Dataset records
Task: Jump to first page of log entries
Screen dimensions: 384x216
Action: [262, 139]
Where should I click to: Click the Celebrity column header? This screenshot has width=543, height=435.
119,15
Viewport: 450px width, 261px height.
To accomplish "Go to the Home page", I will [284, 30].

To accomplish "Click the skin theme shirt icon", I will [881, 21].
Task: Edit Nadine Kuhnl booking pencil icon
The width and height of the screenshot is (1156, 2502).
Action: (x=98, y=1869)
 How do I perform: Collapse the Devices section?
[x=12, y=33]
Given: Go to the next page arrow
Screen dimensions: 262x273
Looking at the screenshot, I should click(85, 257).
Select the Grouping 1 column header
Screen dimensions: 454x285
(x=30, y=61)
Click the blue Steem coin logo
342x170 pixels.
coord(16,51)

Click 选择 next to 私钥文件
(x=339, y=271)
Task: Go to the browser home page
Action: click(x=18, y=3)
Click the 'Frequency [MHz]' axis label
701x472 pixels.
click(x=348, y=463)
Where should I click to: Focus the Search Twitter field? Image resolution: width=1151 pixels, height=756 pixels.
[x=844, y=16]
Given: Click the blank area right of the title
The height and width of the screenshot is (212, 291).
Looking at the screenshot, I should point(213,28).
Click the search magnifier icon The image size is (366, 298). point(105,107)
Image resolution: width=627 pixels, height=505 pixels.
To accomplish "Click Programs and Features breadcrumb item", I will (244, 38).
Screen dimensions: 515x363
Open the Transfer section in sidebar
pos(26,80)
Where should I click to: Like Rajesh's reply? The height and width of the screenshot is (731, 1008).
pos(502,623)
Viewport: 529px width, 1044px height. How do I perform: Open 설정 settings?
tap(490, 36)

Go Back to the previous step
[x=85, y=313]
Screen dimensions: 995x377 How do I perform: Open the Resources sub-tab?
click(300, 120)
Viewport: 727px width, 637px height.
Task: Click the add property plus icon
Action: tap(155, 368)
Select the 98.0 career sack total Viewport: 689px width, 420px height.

• YOUR ASSIGNMENT:
Go to the line with "Task: Edit Nadine Kuhnl booking pencil icon" in the entries above and repeat every line from there through the line with "Given: Go to the next page arrow", exactly and with no other text.

• FINAL ANSWER:
Task: Edit Nadine Kuhnl booking pencil icon
The width and height of the screenshot is (1156, 2502).
Action: (x=98, y=1869)
 How do I perform: Collapse the Devices section?
[x=12, y=33]
Given: Go to the next page arrow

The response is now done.